Why was the study done?
A one-size-fits-all approach to pain management does not work for all people with chronic pain because of differences in the brain that can cause individual differences in pain sensitivities and coping, and determine whether we respond to various treatments.
This study was done to investigate individual brain differences related to pain and how they may predict treatment response. An understanding of these linkages will help to develop a personalized and more effective approach to pain management. A second part of the study sought to understand the opinions of people with pain regarding the use of new brain imaging technologies to diagnose and guide pain treatment. This neuroethics study examined issues of data privacy, objective vs self report measures of pain, to establish a framework for neuroethics, legal and societal challenges related to brain imaging/function and possible of the self-report of pain.
How was the study done?
The study measured many aspects of pain sensitivity as well as brain activity in people who are healthy (as a control measure) and in people with different types of chronic pain. Data was also collected from people undergoing treatment for chronic pain to identify links between how well the treatment alleviated pain and the brain and pain sensitivity measures.

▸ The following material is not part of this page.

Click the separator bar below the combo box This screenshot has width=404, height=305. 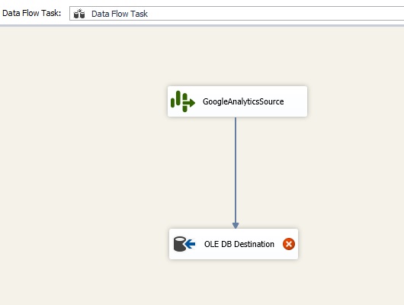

For the neuroethics study, a survey is being used to determine the opinions of key stakeholders (people with pain, the general public, healthcare providers) in adopting a brain-based “painometer” test.
What were the study results?
Although the study is not yet complete, early findings indicate that there are several abnormalities in brain function and pain sensitivity measures that are commonly found in people with chronic pain. Some of these abnormalities are related to the type and severity of pain, some are related to whether a treatment will be effective, and some normalize after an effective pain treatment. Individual factors are also emerging including sex differences in brain circuitry.